Can you imagine regenerating like a salamander?

Can you imagine regenerating like a salamander?




The regeneration of full limbs seems something restricted to certain creatures in nature; salamanders manage to rebuild legs, tissues, nerves and even parts of the heart as if the body simply knew how to restart its own biology. In the field, mammals follow a different logic; when we suffer a serious injury, the body prioritizes rapid healing. forming fibrous tissue instead of rebuilding the original structure.

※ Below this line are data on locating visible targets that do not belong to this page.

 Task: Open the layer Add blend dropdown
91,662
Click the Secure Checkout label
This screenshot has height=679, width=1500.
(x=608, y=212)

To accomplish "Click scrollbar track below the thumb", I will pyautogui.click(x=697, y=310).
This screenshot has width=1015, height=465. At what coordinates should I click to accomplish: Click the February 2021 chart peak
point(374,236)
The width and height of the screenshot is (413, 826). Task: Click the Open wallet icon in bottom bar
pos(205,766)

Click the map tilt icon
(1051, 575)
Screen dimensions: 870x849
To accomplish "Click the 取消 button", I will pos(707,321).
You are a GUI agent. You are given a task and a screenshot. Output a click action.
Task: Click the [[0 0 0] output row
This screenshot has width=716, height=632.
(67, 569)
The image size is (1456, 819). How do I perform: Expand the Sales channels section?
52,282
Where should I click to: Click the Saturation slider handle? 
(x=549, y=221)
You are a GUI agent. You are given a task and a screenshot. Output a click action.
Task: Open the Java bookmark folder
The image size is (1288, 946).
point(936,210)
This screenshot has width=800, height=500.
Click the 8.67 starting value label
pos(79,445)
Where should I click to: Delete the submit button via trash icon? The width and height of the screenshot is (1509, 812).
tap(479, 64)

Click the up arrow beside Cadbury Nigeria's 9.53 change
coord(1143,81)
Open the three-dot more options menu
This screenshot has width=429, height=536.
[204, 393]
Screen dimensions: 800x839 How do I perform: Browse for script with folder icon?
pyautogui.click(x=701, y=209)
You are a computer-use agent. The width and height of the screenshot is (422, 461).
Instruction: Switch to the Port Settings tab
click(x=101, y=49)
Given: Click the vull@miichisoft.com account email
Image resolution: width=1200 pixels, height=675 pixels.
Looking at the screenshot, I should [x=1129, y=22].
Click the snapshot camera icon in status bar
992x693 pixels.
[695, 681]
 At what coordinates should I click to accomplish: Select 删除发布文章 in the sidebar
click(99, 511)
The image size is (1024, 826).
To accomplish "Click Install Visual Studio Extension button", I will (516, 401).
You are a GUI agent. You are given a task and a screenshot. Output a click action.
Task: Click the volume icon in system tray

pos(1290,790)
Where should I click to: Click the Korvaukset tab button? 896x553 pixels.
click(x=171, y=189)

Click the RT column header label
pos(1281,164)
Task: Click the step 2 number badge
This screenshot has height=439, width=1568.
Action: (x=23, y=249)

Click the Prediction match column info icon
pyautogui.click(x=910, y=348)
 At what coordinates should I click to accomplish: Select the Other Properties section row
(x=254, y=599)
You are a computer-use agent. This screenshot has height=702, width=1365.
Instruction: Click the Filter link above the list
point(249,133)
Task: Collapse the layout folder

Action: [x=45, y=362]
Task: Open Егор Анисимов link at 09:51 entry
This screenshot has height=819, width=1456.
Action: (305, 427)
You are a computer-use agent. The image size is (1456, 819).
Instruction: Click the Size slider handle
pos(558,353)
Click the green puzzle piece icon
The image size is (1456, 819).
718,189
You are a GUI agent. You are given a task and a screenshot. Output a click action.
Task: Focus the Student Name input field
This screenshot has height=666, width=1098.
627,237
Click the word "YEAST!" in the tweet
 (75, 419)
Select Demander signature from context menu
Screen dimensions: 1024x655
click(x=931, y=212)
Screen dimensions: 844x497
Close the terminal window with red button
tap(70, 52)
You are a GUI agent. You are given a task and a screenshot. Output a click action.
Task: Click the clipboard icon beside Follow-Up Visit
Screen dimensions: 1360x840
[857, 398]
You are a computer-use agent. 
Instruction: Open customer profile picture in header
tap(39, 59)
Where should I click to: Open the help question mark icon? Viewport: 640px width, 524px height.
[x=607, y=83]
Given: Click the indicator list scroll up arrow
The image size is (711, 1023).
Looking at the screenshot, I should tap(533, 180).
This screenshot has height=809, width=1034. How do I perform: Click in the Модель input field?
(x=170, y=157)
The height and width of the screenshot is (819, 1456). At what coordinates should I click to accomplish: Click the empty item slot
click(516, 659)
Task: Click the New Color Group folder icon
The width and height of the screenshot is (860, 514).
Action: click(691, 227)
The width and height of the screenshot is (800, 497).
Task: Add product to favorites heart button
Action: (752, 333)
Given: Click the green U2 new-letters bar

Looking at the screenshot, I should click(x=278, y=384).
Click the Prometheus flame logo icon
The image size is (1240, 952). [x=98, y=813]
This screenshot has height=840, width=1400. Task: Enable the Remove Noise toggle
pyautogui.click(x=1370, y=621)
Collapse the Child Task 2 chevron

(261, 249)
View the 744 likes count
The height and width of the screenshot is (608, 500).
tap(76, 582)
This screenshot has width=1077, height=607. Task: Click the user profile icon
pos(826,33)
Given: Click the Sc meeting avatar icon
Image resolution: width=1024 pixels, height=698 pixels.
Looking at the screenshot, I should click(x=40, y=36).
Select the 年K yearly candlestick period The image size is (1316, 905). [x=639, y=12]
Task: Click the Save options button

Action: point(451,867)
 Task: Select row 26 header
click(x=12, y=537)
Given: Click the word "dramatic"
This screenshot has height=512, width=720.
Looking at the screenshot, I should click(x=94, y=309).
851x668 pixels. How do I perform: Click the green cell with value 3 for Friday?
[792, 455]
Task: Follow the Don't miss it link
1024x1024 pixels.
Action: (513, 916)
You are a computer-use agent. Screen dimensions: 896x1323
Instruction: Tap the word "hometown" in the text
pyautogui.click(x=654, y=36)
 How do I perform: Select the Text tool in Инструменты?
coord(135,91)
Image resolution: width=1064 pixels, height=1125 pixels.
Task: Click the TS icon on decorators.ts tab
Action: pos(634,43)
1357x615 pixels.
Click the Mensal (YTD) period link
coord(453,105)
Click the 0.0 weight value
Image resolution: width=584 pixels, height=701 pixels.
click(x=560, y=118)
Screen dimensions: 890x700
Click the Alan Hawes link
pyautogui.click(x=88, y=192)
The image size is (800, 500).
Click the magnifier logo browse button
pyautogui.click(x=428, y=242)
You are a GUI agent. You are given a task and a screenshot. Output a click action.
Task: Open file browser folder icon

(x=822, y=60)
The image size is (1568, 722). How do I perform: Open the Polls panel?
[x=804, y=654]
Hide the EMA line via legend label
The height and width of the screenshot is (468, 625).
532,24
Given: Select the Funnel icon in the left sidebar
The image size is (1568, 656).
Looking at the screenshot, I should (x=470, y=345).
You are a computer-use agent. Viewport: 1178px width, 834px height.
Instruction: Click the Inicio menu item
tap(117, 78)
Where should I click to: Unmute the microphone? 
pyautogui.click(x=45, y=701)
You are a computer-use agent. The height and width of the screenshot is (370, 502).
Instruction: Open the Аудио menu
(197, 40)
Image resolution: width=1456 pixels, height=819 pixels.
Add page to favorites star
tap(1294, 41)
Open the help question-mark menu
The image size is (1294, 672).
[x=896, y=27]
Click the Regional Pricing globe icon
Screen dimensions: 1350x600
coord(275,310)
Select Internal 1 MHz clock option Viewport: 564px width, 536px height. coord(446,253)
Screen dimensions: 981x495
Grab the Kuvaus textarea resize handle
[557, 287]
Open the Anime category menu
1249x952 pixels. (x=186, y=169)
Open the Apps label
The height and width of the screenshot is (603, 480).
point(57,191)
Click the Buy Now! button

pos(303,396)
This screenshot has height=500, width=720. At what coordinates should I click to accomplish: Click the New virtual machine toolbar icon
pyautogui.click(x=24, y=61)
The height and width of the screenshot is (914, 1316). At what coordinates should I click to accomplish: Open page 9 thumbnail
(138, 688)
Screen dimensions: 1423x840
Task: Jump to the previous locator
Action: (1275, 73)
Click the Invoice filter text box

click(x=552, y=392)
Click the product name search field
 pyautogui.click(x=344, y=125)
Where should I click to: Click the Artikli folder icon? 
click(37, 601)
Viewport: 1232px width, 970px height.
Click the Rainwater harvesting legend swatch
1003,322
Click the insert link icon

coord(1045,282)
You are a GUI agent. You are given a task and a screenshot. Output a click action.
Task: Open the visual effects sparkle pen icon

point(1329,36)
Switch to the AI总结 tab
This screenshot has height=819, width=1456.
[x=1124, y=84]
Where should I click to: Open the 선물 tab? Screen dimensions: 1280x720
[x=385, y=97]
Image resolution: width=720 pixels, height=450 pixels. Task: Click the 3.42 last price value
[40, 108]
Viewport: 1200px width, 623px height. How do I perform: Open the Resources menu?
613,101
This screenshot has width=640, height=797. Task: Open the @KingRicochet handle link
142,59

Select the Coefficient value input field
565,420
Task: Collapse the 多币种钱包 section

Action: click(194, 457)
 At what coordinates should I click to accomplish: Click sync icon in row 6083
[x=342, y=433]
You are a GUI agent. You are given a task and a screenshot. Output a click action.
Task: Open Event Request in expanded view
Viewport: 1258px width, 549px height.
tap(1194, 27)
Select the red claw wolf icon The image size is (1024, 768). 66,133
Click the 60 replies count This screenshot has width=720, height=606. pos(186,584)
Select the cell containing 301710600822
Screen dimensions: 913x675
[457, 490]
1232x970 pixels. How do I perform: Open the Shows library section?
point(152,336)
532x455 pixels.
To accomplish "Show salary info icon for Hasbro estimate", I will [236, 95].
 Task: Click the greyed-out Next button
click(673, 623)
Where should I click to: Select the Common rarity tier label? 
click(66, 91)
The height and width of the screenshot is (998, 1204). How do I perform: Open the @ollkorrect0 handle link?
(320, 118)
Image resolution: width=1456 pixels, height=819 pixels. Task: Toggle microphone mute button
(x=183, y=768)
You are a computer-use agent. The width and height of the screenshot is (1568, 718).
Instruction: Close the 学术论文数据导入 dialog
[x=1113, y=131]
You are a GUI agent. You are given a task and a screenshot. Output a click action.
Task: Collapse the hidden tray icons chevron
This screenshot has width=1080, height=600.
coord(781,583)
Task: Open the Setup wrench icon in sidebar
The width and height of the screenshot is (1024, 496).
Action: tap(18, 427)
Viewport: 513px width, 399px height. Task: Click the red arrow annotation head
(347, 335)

But now, scientists at Texas H&M University say they have taken an important step toward changing that. Researchers developed an experimental serum capable of stimulating mammals to activate regenerative mechanisms that normally remain “paid.” According to scientists, the regenerative capacity did not completely disappear in mammals, it was only obscured over time.


In the experiments carried out with mice, the researchers tried to artificially reproduce a biological process known as epimorphic regeneration, exactly the same mechanism used by salamanders to recreate lost limbs, it works more or less like this: after an amputation, the cells near the injury stop forming conventional scars and begin to return to a more primitive and flexible state, these cells then form a structure called blastema, a kind of temporary biological platform that serves as a basis for rebuilding bones, ligaments, joints and other tissues.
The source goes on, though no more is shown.